There's been a lot of conversation recently about leveraging web proxies to prevent data loss. Cloud Access Service Brokers (CASB) and Secure Access Service Edge (SASE) proponents are suggesting that essentially, DLP (Data Loss Prevention) can be enforced by web proxies (forward or reverse). In my humble opinion, this is an exceptionally poor architectural choice, delivering a non-functional “solution” that reflects the flawed thinking behind it.
My rationale for this bold statement? In addition to many years of experience in both web proxies and DLP technology...
- Web proxies are simply not designed for this. They’re high-performance data path engines that add minimal latency to user requests and responses from websites. They’re not designed for complex content filtering tasks, such as decomposing a PDF file buried under multiple layers of gzip and tars. To address these tasks, firewall vendors such as Checkpoint created the OPSEC initiative in the late ‘90s and introduced CVP (Content Vectoring Protocol) to offload content inspection to a 3rd party engine, such as an AV product, often running on another host.
Eventually, a variant of CVP called ICAP (Internet Content Adaptation Protocol) emerged as the de facto standard for web proxy vendors to integrate with an AV or content filtering engine. Although logical by design, a significant problem soon emerged: the inspection engine was required to “see” the entire file before deciphering “goodness”. Bearing in mind that an individual file could be hundreds of megabytes, this approach impacted user experience and led to cumbersome keep-alive hacks within the proxy stack to prevent the client or server from timing out. Despite multiple attempts at custom integrations and acquisitions among web proxy and content filtering engine vendors, these problems persisted
- The second problem is that DLP is a form of enforcing policy after content inspection. A key aspect of that is content classification, i.e. establishing whether a file of unstructured piece of data includes sensitive data. None of the methodologies used to do this today (document fingerprinting/sub-fingerprinting, regex/keyword matching, text classification using ML/NLP) works efficiently or co-operatively with a complementary web proxy. Here’s why:
- Light changes to a document alters the fingerprint/sub-fingerprint, yielding an ever-growing matching database that becomes almost instantly unmanageable, making it impractical for scalable deployment. (More in-depth perspective on this technology here.)
- Regex/keyword match generally leads to significant false positives. Think about it: the word ‘bank’ in a document could mean a place to manage money, a river bank, or to ‘bank’ my future on unwieldy technology. Where is the context to disambiguate even this small example? Now imagine relying on CASB/SASE vendors to manage this complex issue.
- A key problem with machine-learning DLP is that it requires continuous training/learning to identify what is or isn’t sensitive, using statistical ML and/or natural language processing (NLP) to classify. Applying this learning to a complex workflow with a 3rd party SASE/CASB service comes with significant - and obvious - challenges. To illustrate the point, let’s take a classic problem that even the best DLP solutions today can’t handle:
“My company’s 4th quarter financial results are confidential ‘til 4pm EST on the 4th Tuesday after the quarter ends. After that, it’s public information.”
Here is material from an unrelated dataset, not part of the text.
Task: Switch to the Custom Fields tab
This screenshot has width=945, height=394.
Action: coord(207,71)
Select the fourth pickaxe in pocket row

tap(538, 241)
Enforcing this, even with an on-prem solution and eyes on glass is extremely difficult. Relying on a 3rd party web proxy DLP to accomplish it is risky - or even negligent.
- It's publicly documented that services such as Dropbox use an optimized protocol (aka de-duplication on top of http) to upload files and avoid sending unnecessary data, meaning that large files are often split into chunks. A network proxy sitting in the middle doesn’t even see the entire file - and this incomplete information is what DLP, enforced via web proxy, would rely on for enforcement.
Another example is a CASB intercepting responses from a SaaS to the user, and then re-writing http links within the page to force subsequent user communications through filtering web proxies. In the real world, there is no CASB that has a maintainable offering that re-writes ALL links within a response. Often, the links are constructed on the fly; try figuring that out in real time within a reverse proxy, it would be a nightmare. In other words, not all http communication from the user’s browser is being intercepted by CASB-directed web proxies.
How can such a broken paradigm be suitable for enforcing DLP when not all web traffic is visible?
Poor design amplifies the problem
DLP is a complex problem that can’t be reduced to “Is this content sensitive or not?” Even though a piece of content within a document might be sensitive, if it exists for legitimate purposes, it requires downstream access to stakeholders to read, edit or forward to trusted third parties, such as law firms.
From a broader perspective, it would seem that DLP functionality, inline observation, action and enforcement are best delivered from an observation point such as an endpoint or within a browser where one has much more context and metadata. Unfortunately, none of the DLP products are designed for this, and when trying to function in this way deliver a deluge of FPs or bloated keyword/regex dictionaries.
Even endpoint DLP offerings have no visibility into what is happening within a browser, where some of the most sensitive content originates. Hacking DLP functionality in web proxies or in a latency sensitive data path is a poor design choice that amplifies the problem by creating adjacent consideration and resource requirements. Perhaps it can deliver a good demo but is totally impractical in the real world.